Saved data:
----------------
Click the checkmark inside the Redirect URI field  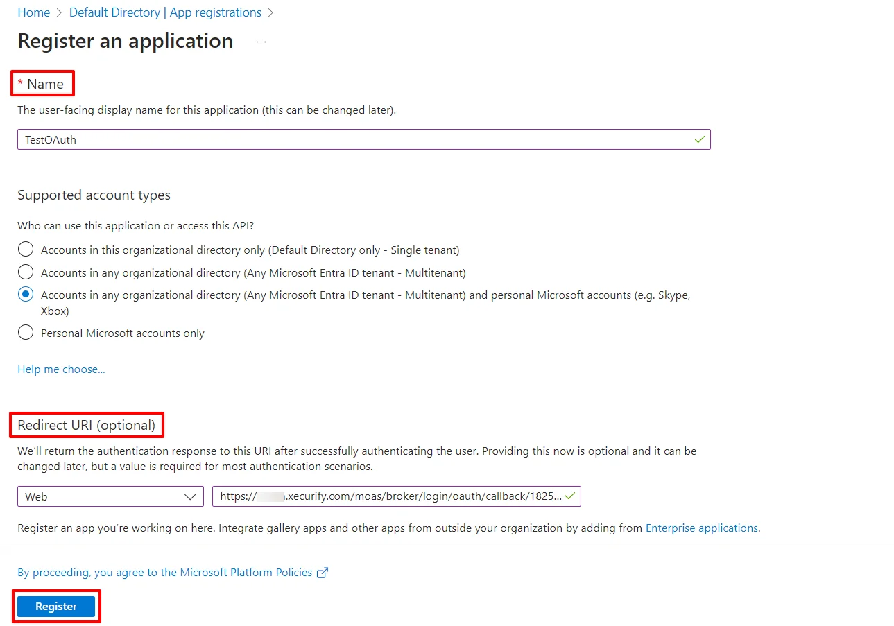point(570,496)
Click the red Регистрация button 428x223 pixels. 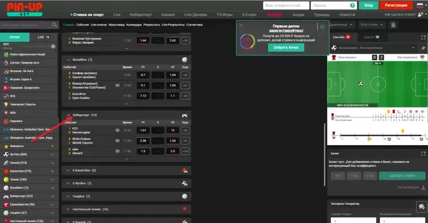(396, 5)
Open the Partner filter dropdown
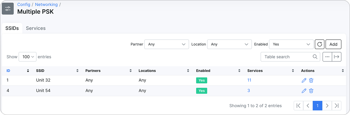The width and height of the screenshot is (350, 115). click(167, 44)
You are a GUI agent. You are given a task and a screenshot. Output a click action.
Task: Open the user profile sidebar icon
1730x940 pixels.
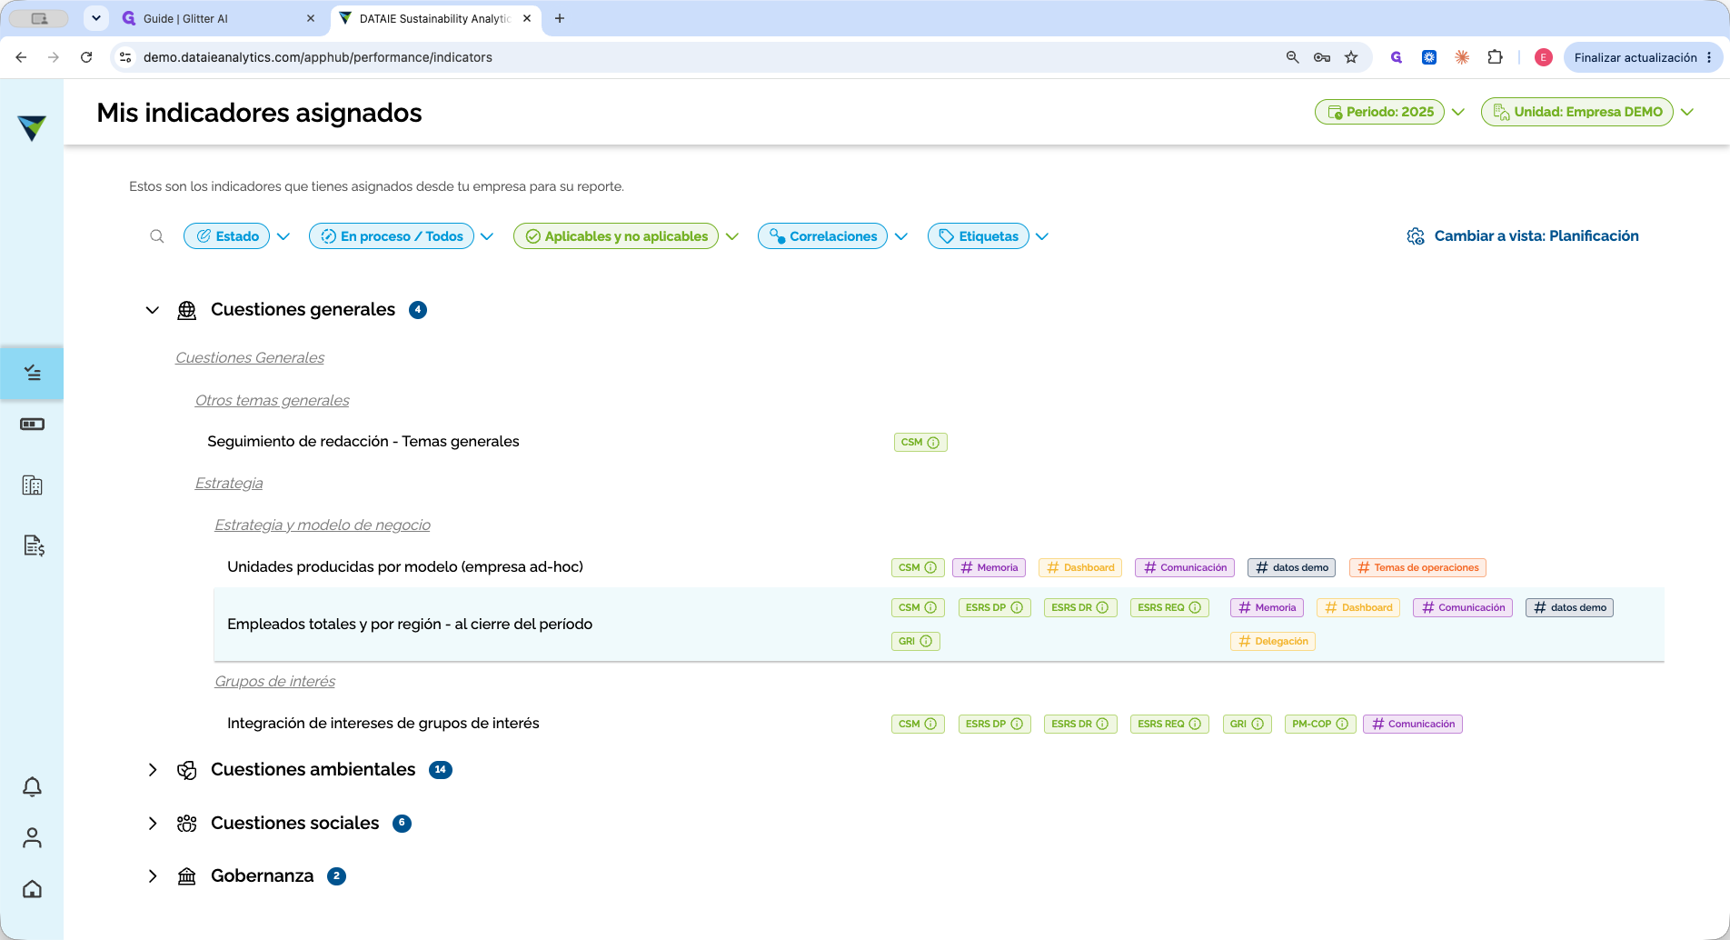tap(32, 837)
----------------
== EXERCISE REQUIREMENTS ==
Retype the material from the line containing "Open the Partner filter dropdown" through to its end, and leave the pictures out of your copy.

== FINISHED ANSWER ==
Open the Partner filter dropdown
The width and height of the screenshot is (350, 115). click(167, 44)
You are a GUI agent. You are given a task and a screenshot. Output a click action.
Task: Open the user profile sidebar icon
1730x940 pixels.
tap(32, 837)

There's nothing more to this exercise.